■ Work item:
Copy each line of the entries below that contains the string "Volume".
___
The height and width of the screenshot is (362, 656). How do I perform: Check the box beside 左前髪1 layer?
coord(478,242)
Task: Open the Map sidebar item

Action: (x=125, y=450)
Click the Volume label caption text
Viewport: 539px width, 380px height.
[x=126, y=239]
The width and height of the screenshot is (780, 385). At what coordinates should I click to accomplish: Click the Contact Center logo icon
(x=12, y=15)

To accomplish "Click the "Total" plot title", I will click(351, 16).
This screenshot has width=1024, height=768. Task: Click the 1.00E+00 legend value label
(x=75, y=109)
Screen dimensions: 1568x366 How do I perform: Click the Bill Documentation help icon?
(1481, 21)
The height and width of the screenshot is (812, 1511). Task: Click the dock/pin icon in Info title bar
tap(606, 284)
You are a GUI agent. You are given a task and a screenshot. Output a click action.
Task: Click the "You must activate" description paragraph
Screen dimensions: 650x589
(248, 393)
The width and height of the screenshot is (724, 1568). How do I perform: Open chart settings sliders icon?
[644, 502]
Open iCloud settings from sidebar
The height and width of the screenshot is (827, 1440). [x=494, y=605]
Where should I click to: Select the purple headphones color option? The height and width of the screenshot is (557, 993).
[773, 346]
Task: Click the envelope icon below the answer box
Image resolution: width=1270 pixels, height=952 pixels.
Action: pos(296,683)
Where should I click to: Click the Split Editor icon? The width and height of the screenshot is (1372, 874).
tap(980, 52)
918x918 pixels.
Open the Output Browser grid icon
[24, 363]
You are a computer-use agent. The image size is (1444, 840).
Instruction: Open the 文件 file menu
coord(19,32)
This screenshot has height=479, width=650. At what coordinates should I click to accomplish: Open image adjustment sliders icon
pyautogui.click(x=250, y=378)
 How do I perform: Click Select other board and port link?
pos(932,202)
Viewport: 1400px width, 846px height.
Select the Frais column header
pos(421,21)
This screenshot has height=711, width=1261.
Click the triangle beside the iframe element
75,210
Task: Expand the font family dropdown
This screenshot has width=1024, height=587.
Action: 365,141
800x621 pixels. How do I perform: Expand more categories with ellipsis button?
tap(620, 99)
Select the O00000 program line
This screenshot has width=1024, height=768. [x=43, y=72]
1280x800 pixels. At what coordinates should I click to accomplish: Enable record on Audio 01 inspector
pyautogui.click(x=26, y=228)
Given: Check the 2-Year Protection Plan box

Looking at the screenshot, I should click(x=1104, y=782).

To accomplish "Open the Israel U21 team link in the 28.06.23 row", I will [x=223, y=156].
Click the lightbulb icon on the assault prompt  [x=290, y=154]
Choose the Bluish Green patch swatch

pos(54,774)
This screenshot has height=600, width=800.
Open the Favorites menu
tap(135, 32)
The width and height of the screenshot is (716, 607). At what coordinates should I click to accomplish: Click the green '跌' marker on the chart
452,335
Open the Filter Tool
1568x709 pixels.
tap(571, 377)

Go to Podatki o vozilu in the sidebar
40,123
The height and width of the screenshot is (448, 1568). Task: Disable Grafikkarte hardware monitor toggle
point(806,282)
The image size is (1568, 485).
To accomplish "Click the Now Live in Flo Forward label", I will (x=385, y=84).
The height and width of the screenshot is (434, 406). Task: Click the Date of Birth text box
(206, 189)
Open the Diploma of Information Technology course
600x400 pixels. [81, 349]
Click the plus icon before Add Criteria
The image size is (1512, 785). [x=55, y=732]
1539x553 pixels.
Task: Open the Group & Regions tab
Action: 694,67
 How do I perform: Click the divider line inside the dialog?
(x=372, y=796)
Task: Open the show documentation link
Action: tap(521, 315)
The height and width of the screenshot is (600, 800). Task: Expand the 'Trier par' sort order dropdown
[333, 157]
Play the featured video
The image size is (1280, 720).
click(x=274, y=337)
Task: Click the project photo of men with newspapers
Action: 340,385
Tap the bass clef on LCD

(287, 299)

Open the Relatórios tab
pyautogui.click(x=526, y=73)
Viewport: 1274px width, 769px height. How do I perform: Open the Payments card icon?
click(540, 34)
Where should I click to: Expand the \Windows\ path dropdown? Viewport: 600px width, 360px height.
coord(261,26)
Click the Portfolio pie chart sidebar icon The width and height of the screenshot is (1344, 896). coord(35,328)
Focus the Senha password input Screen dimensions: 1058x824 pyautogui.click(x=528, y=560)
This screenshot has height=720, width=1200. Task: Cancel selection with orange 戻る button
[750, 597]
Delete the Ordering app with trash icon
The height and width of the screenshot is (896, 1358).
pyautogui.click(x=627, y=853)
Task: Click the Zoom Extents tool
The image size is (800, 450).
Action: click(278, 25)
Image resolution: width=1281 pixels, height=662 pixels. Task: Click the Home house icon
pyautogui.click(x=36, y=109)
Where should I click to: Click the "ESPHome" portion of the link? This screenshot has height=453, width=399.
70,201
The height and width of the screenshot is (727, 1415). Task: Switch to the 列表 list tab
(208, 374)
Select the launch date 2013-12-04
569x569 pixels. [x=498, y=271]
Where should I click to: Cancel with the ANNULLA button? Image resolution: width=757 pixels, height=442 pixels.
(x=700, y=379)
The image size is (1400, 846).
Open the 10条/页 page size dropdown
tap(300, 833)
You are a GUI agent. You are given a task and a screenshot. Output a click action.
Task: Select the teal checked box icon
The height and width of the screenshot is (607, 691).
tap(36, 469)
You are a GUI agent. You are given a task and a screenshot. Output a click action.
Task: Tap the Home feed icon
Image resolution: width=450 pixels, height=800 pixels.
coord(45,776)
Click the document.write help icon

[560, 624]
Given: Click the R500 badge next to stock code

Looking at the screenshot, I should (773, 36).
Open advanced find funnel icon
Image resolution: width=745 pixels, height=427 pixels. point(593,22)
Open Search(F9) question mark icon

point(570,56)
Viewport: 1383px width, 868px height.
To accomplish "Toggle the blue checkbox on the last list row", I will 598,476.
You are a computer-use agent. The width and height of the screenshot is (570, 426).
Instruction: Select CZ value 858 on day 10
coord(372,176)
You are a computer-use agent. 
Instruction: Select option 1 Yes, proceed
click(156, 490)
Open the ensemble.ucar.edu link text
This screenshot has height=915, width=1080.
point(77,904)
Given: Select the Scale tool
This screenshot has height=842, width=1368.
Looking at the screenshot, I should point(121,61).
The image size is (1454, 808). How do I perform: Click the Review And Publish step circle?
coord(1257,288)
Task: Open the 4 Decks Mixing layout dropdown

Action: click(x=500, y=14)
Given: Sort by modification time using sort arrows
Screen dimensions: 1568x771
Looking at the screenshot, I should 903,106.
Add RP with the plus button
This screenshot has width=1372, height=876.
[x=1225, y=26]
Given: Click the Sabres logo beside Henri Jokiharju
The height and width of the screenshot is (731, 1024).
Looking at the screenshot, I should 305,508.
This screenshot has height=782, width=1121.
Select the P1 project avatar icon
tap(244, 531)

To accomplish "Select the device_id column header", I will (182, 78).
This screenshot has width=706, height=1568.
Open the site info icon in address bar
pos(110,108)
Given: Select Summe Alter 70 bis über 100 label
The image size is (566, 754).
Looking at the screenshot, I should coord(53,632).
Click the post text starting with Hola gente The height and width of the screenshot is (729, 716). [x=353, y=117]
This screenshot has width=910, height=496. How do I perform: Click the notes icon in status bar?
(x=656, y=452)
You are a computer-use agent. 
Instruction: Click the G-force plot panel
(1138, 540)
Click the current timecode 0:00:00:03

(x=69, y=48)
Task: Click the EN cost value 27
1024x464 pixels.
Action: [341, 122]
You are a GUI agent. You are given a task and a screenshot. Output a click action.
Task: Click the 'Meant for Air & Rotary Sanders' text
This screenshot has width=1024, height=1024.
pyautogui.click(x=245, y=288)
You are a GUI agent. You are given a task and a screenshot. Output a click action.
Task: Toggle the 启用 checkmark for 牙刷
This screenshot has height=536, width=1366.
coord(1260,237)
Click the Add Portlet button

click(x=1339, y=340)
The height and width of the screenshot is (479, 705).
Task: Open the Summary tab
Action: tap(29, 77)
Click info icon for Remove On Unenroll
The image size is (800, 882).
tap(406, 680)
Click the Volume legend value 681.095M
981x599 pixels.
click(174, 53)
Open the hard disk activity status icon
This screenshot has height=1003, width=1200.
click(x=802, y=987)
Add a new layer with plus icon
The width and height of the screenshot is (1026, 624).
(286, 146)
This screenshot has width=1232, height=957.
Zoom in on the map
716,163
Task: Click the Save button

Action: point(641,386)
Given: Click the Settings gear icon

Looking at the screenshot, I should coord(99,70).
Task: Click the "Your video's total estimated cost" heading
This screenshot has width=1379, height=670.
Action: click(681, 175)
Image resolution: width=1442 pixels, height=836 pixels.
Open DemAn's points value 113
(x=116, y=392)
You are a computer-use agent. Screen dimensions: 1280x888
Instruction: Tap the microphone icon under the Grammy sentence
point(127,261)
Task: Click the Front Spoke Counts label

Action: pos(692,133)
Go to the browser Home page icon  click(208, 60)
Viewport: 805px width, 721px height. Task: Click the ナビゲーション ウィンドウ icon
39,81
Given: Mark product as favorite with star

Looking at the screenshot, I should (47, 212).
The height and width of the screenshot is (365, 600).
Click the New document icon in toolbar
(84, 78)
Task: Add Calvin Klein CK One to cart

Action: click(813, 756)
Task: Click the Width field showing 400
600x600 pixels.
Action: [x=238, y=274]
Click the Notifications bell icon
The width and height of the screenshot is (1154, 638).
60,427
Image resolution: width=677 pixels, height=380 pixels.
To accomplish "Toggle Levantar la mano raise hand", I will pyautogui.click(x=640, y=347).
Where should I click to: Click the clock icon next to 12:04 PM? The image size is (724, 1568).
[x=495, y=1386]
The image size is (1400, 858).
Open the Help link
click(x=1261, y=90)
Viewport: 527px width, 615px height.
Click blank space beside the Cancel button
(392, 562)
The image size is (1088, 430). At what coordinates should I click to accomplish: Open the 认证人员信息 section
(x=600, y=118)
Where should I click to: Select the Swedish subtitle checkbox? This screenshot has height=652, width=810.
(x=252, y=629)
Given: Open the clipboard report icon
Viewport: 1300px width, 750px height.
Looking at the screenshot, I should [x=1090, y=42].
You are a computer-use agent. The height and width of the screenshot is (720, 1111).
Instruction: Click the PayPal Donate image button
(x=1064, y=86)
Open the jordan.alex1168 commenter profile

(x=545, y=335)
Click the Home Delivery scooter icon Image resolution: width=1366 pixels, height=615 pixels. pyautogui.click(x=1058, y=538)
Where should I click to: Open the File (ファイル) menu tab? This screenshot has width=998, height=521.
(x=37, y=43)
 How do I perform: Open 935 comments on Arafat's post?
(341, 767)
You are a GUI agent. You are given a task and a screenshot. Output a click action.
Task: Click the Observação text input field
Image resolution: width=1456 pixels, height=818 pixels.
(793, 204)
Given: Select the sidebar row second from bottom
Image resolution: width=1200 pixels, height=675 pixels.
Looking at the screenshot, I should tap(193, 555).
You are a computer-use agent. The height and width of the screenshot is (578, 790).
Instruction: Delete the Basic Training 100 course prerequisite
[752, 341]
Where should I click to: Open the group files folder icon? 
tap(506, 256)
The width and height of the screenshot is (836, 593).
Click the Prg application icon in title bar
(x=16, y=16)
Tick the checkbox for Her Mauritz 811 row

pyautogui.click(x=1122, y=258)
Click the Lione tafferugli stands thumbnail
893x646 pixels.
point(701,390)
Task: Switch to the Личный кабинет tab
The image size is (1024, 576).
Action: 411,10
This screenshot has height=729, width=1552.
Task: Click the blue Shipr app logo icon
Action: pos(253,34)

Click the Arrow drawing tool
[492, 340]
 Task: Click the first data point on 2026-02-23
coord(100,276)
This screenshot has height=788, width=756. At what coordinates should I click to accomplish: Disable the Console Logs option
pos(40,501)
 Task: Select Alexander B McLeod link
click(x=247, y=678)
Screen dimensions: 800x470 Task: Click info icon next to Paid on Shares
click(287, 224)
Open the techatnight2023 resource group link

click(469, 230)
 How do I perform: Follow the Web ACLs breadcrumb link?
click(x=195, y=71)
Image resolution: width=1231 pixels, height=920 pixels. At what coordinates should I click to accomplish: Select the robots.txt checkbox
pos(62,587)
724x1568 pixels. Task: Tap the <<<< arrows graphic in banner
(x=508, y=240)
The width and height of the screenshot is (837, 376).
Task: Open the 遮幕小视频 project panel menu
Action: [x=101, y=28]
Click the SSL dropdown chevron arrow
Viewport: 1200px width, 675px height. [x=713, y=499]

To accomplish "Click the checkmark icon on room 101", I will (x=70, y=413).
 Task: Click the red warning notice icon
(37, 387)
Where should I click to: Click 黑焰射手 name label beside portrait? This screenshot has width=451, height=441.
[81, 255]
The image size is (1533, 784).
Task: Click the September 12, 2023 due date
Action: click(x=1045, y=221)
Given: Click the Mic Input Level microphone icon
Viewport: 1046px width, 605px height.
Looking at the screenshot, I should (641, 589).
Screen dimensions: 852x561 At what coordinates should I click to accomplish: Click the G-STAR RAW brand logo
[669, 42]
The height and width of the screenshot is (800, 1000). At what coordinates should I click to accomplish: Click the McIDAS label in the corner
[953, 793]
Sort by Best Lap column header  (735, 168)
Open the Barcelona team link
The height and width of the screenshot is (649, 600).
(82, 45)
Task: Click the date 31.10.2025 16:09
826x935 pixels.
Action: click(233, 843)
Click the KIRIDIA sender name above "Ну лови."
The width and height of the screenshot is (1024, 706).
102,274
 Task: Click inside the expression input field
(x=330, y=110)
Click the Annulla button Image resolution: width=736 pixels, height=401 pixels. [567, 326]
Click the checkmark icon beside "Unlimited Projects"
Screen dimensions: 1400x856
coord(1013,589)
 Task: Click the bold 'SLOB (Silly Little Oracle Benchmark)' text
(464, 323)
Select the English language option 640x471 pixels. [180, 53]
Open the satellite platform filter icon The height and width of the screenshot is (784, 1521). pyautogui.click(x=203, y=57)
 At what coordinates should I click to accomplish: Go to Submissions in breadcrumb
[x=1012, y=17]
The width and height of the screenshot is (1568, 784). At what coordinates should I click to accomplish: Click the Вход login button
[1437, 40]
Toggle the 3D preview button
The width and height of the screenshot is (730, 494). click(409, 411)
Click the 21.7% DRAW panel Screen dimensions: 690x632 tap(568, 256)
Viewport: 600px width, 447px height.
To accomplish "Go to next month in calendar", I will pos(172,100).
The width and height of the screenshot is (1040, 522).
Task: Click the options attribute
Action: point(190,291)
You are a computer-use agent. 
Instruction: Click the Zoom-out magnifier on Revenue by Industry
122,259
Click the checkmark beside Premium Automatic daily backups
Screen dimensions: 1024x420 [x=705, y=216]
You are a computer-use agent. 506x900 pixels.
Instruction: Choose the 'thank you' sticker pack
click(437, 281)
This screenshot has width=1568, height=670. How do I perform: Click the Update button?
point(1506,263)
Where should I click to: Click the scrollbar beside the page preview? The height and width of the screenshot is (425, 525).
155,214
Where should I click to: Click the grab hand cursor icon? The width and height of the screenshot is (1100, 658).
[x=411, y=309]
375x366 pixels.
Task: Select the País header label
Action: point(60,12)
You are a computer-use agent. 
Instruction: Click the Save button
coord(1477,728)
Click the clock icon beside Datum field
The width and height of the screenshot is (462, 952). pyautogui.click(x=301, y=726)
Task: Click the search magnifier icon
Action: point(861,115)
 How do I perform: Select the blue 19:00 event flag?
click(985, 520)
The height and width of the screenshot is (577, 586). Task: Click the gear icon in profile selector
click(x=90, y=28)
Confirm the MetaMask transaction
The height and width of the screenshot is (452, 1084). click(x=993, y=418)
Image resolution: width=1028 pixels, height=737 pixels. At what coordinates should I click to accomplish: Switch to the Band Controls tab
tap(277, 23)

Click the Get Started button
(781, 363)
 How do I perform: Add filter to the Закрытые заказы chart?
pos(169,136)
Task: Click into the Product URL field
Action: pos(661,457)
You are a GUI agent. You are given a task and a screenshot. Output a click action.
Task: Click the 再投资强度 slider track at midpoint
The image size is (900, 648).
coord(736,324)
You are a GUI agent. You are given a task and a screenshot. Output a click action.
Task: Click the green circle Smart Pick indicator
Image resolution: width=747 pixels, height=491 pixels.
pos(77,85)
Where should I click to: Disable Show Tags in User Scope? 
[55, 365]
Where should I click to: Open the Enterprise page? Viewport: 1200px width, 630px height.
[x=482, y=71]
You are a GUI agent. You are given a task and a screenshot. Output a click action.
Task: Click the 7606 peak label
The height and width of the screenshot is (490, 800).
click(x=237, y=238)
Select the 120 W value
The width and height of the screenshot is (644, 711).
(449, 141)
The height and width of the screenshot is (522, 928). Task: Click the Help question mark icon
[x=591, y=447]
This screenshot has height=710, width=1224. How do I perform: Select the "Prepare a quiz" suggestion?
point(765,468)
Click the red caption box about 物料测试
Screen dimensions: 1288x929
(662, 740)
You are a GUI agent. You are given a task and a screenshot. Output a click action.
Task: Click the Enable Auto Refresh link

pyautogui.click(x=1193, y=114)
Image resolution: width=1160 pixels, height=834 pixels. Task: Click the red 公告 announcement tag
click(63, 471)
___
■ Result of the exercise:
Click the Volume label caption text
Click the Volume legend value 681.095M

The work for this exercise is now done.